Interestingly, we tried that RTX4000 before we decided to buy our own. Yes, ours will break even in 14 months. ($2300 cost + $40 per month datacenter cost)
I think you're reading that page wrong; but their pricing page is so confusing that its giving me red flags already.
It says that would cost $6.51/hr and $4752/yr: I think you pay both of those things. I think the first number is the hourly cost, and the second number is the annual commitment. So its $56,246/year if you're running 24x7 + $4,756 = $61,002/year total.
I am sorry if you are finding our pricing page confusing. We had a recent update to that page and we had a glitch for prices for the GPUs. Anyway, the correct price for a 8 x L40S is $4752/mo when paid a year upfront.
So, when the page now says "$6.51/hr // $4,752/mo", that's really just presenting the same actual cost you'd have to pay, across two different time metrics? As in, you pay $6.51/hr, or you pay $4,752/mo, same thing, but not both?
I think you need to consider: Your competitors (e.g. AWS) generally structure annual commitments as an upfront (or monthly) payment + a reduced cost per hour/minute for the resource being reserved; that's the lens through which most people viewing this page will be thinking. If that is not how you structure annual commitments, then that should be made very clear.

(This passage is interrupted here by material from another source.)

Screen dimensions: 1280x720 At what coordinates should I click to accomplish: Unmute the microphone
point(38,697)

If my first paragraph is correct (and again, the page is still confusing, its not obvious to me that this interpretation is correct): You should list one price, and give a dropdown at the top to change the computation of that price across whatever timeframe the user wants ($/hr, $/day, $/month, etc). That would also free up some space in-line to put a chip that says something like "-15% discount!".

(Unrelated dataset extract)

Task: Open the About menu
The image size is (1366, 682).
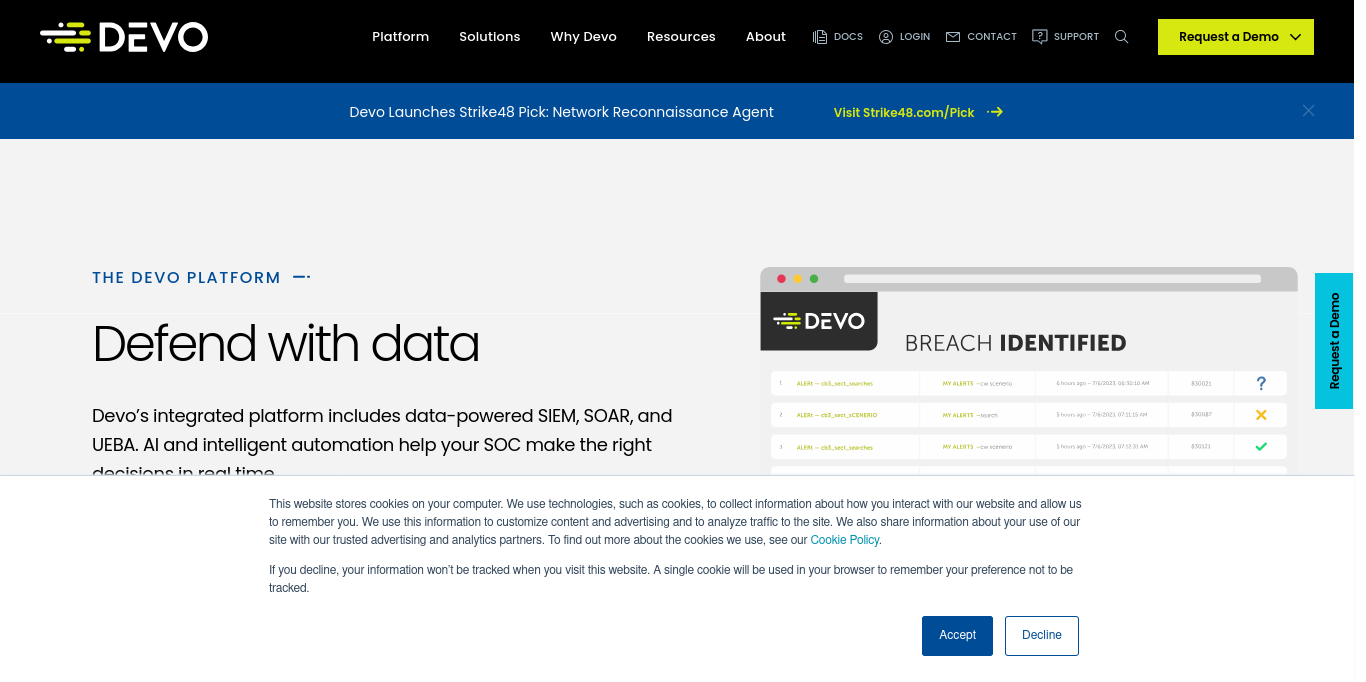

it's hopper vs grace hopper and afaik doesn't require custom boards, but i haven't really looked in to it too much as both are far outside my personal price range.
So important piece of advice. If you can, hire an admin with HPC experience. If you can't, find ML people with HPC experience. Things you can ask about are slurm, environment modules (this clear sign!), what a flash buffer is, zfs, what they know about pytorch DDP, their linux experience, if they've built a cluster before, adminning linux, and so on. If you need a test, ask them to write a simple bash script to run some task and see if everything has functions and if they know how to do variable defaults. With these guys, they won't know everything but they'll be able to pick up the slack and probably enjoy it. As long as you have more than one. Adminning is a shitty job so if you only have one they'll hate their life.

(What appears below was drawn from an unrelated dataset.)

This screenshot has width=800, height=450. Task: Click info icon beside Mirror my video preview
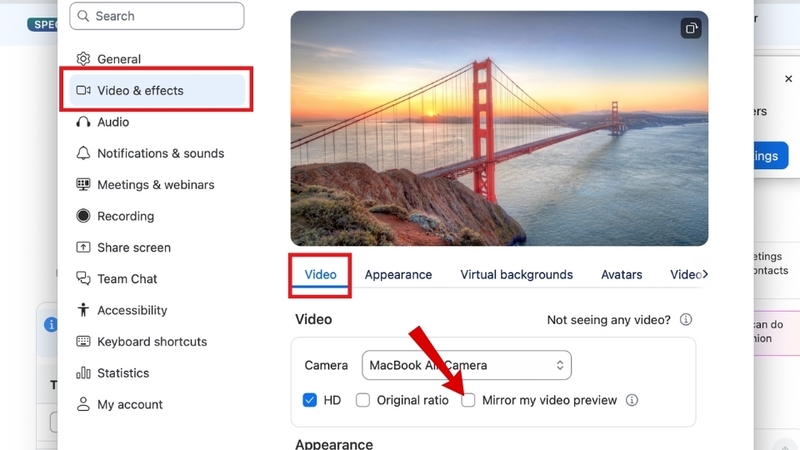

There are plenty of ML people who have this experience[0], and you'll really reap rewards for having a few people with even a bit of this knowledge. Without this knowledge it is easy to buy the wrong things or have your system run far from efficient and end up with frustrated engineers/researchers. Even with only a handful of people running experiments schedulers (like slurm) still have huge benefits. You can do more complicated sweeps than wandb, batch submit jobs, track usage, allocate usage, easily cut up your nodes or even a single machine into {dev,prod,train,etc} spaces, and much more. Most importantly, a scheduler (slurm) will help prevent your admin from quitting as it'll help prevent them from going into a spiral of frustration.
[0] At least in my experience these tend to be higher quality ML people too, but not always. I think we can infer why there would be a correlation (details).